Almost Missing the Music: A Conductor Gets His Dream Back

What if one day you felt like you had no choice but to give up your dreams, your future? What if one day, the life you envisioned for yourself no longer seemed possible?

What if, thanks to hearing aids, it was again?

For Jason Guidry, 37, music is everything. It is his passion, and it is his career. But towards the end of 2014, Guidry contemplated giving it all up.

Guidry was born with a flat ear surface and part of the pinna on his right side, and a completely functioning, normally-constructed ear on his left side. As a child he never learned to sign, but he said he still has to remind himself to slow down when talking.

“I still have great difficulty when I get going,” he said. “Once when I was conducting and talking to the front row of an audience, the words were so clear in my head, but when I finished and looked out the faces in front of me were just aghast. The words had been so clear in my head, but all my words had actually run together like mumbling.”
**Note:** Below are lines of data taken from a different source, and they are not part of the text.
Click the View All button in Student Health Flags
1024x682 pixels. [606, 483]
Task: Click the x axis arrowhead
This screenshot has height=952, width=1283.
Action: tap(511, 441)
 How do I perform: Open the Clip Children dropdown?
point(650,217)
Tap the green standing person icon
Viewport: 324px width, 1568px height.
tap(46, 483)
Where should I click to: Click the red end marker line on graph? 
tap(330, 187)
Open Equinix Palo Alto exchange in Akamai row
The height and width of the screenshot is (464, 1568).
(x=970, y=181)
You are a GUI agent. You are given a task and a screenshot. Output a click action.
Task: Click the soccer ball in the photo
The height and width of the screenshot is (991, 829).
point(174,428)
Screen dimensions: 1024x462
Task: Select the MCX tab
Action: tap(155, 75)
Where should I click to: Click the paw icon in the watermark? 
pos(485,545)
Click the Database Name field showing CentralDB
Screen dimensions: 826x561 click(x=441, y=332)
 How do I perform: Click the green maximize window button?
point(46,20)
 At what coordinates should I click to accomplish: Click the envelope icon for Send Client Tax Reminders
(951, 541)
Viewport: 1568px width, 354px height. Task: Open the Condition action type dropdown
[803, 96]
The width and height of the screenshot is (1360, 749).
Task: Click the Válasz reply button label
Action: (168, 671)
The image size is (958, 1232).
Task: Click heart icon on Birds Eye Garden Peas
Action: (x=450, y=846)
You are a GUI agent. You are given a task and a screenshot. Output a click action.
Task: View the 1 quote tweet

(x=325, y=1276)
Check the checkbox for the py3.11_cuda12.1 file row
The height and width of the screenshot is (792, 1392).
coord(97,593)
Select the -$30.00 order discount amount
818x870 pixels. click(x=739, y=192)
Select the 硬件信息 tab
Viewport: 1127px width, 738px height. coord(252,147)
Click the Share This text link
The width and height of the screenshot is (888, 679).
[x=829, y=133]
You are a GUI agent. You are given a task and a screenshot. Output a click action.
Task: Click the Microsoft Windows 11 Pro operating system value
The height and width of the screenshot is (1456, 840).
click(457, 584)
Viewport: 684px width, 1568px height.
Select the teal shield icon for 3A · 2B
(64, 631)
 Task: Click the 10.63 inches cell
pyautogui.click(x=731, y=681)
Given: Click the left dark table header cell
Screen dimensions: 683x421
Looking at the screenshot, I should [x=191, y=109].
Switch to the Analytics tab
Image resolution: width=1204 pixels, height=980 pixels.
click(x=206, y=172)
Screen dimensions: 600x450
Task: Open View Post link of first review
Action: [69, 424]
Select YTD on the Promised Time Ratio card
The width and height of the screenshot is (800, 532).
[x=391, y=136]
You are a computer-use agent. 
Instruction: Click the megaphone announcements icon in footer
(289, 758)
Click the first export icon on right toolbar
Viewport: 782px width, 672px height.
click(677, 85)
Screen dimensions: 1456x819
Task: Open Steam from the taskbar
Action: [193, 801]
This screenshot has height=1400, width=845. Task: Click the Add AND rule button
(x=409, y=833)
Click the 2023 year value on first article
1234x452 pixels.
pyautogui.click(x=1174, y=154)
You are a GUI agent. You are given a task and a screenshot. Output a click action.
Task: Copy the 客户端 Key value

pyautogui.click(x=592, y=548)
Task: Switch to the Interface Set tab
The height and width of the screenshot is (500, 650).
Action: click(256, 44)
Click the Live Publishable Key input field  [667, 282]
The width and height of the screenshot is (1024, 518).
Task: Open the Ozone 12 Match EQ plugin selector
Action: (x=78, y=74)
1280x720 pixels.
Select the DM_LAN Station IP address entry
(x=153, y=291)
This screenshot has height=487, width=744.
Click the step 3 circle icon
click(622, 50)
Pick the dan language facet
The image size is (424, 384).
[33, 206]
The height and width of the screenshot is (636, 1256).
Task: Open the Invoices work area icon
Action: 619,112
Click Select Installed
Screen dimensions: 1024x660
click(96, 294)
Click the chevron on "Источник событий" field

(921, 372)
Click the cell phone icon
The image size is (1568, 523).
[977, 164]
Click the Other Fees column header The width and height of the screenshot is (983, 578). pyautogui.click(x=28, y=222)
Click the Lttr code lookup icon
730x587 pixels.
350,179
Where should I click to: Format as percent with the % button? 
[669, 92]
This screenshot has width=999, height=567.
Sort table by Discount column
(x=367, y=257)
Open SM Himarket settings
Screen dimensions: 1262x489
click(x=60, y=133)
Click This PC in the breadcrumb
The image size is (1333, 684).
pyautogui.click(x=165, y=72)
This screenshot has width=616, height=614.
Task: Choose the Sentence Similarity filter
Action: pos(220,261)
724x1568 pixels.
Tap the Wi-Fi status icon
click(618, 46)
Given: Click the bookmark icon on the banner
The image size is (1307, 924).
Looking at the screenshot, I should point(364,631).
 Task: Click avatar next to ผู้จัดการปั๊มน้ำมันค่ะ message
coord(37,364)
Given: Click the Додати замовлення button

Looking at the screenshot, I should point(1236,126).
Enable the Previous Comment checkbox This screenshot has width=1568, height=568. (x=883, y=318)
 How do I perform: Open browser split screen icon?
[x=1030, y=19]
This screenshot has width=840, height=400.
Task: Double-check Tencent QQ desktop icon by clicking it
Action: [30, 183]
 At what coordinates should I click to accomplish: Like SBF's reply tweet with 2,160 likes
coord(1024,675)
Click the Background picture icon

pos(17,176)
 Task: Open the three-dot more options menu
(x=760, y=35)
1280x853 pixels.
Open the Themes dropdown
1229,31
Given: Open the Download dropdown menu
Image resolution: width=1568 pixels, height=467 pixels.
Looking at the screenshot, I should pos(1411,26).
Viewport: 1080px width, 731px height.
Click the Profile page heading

Despite lacking a right ear, Guidry began playing the tuba as a child and then as an adult switched to the euphonium, a valved, baritone brass instrument. His music brought him to the University of North Texas where he earned his undergraduate degree in composition, and he is now in his last year of graduate school at University of Texas in Arlington where he is studying wind conducting.

Guidry has faced the challenges of playing and learning with single-sided deafness, for most of his life, and last year they almost seemed too much. “It wasn’t so much a matter of wanting to," he said. "It was a matter of ‘Can you?’ or ‘Can’t you?’. “I had to struggle to hear sounds, interpret them and then respond to them at the right time and all with one ear. My ear was doing the work of two, and when I’m playing sometimes my brain was overexerting itself from trying to interpret other players’ sounds, focus on my own instrument, read the music in front of me and still keep up with the piece as a whole.” 

“There are just all these variables you have to navigate in such a short time—the pitch, the time, the tempo—it’s hard to keep up and not get lost,” he said of playing in an ensemble. Even when conducting, Guidry said he relies on visual cues and hand signals to tell his performers what to do and see who and when someone is playing.

“You can see in my sheet music that I write where every single instrument playing comes in so I have a chance at coming in myself at the right time,” he said of how he copes playing in an ensemble. “Most musicians count beats and rests, but I can’t do that. When I conduct, I use hand signals and am scanning the band for who is playing and who is next.”

Fortunately, multiple surgeries were able to create a functioning right ear for Guidry. In the last few months, Guidry began to research single-sided deafness more and started to consider hearing aids. “I gave my information to different hearing aid dispensers in the Dallas-Fort Worth area, but it just seemed like no one was really interested in dealing with single-sided deafness,” Guidry said. Luckily one did respond, and Guidry was fit with Wi Series i110. 

But the challenge with Guidry’s fitting was getting a hearing aid to stay in his ear because of how his right ear had to be constructed,. Guidry came to Starkey Hearing Technologies for help, and Starkey’s CEO Bill Austin was able to create a custom mold for the right ear. 

“It’s sort of like having a new body part,” Guidry said of having hearing aids in both ears, “and I’m not sure how to use it yet.”

The hearing aids are unique as well, programmed specifically to aid Guidry in his musical pursuits. A setting helps Guidry hear himself over the other instruments in one hearing aid and hear the rest of the ensemble in the other hearing aid. There are challenges he said he’s thinking about, including handling the sounds of bells or other loud instruments and how his hearing aids will affect his listening and identity tests results in classes.

“This is new for me, and it’s going to take time to learn how to adjust with them,” Guidry said of hearing with hearing aids. “But now, it’s like I can do this. I can conduct and play…I can do this!”

After only a few weeks wearing two hearing aids, Guidry said he’s already noticed the incredible change. For example, after a recent conducting lesson, Guidry said he noticed he didn’t have to work as hard to hear or learn the music anymore.  He explains the transformation: 

Before today, I would guess 70 percent of my brain capacity went to audiating the score, and anything left over was used for baton technique. As scores got more intricate, my baton technique would suffer, because I'd need that brain capacity to hear myself sing while singing the next part while reading what's next. 

Today, I was able to hear myself, sing, conduct, keep okay tempo, and hear and react to instructor feedback while conducting, while having some brain "buffer" for the difficult spots. I had been working so hard, only to crumble in lessons. So I'd work even harder, and still have bizarre errors and absolutely no brain capacity to evaluate OR adjust anything I was doing in real time.

Guidry will graduate in 2016, and while he isn’t completely sure what he’d like to do after graduating, he said he’s OK with that because now he has choices.